The cited reason for the change has been repeated in most debates over public pensions: People are living longer, and the annual pension payouts for city retirees are getting harder for municipal governments to afford.
To curb the growth of retirement costs, a coalition of mayors and municipal officials want to switch to 401(k)-style retirement plans for all future hires – including police and firefighters.
Proposals are starting to gain traction after years of lobbying. A House plan passed out of committee this week, and a similar Senate measure is being teed up for consideration.
At a news conference Tuesday, Lancaster Mayor Rick Gray said final passage can’t come soon enough.
“Since I’ve been mayor, our pension contribution has gone from $2 million to $6 million plus annually,” said Gray. “That $4 million, though it might not mean much in the state Capitol, means less police, less firefighters, roads that aren’t paved as well, things that aren’t maintained.
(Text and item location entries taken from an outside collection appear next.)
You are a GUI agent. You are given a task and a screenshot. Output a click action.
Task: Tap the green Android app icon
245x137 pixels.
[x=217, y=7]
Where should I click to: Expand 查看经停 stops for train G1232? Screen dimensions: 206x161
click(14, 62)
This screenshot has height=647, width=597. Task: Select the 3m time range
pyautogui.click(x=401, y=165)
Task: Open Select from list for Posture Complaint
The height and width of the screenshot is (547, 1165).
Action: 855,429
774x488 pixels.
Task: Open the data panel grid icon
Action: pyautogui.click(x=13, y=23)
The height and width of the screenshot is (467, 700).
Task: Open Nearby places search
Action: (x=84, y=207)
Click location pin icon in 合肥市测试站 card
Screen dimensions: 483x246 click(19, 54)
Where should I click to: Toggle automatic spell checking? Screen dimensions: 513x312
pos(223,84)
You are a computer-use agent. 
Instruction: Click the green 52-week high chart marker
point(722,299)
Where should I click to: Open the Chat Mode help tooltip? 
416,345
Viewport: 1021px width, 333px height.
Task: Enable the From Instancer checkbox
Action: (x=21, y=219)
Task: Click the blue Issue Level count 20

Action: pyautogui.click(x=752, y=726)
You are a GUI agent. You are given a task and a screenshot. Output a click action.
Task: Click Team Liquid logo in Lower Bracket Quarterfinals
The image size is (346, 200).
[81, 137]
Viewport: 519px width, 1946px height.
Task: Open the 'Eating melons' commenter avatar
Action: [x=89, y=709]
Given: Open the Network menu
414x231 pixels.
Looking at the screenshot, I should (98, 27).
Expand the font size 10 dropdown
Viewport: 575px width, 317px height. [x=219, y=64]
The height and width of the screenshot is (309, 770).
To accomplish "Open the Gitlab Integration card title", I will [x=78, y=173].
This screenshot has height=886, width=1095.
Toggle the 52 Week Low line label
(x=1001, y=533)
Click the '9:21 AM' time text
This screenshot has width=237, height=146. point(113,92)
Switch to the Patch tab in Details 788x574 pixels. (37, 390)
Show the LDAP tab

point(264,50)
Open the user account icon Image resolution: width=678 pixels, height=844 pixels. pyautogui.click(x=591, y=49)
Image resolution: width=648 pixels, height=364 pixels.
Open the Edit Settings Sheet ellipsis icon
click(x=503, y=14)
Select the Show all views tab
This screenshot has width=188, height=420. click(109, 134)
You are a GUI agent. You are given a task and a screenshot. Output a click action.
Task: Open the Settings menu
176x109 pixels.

It comes out of our general budget.”
Police and firefighter unions are against changes to their future members’ retirement plans. They say a traditional pension is the fairest retirement for workers who can become permanently injured on the job. Democrats are also opposed, citing concerns about retirement security for a unique subset of public workers.
The proposals would not change the pensions of current municipal employees, but it would preclude workers from seeing any increase in retirement benefits.